The networking industry in general has been undergoing a period of transition in 2011, with even more likely to come in 2012 but 2011 was still a good year for HP’s Networking division and the outlook for 2012 is even brighter.
HP Networking has been undergoing a period of transition in recent years. HP acquired networking vendor 3Com for $2.7 Billion in 2010 and worked hard to integrate those assets with the HP Procurve lineup. According to Saar Gillai, HP Networking’s CTO, the integration of 3Com is now complete.
“We’re starting to see some interesting transitions in terms of the data center turning into a fabric and we’re seeing mobility becoming even more important,” Gillai told EnterpriseNetworkingPlanet. “There is also an upgrade cycle that hasn’t happened in a long time and people have fairly old equipment in the campus, so it’s the beginning of a pretty big transition for networking.”

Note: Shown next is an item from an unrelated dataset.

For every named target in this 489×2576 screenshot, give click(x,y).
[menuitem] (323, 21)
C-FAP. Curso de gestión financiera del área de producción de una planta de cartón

The move towards the data center as fabric is an interesting transition with broad implications. Data centers of the last decade were mostly about core connectivity. Now, that is transitioning to a cloud architecture where the network is even more fundamental for application delivery.
“There is also now a stronger emphasis on multi-path concurrent bandwidth and that’s different from the things that historically happened on campus networks,” Gillai said. “Concepts like spanning tree won’t work moving forward as new architectures require thousands of compute nodes and people are looking to have full cross-network bandwidth at all times.”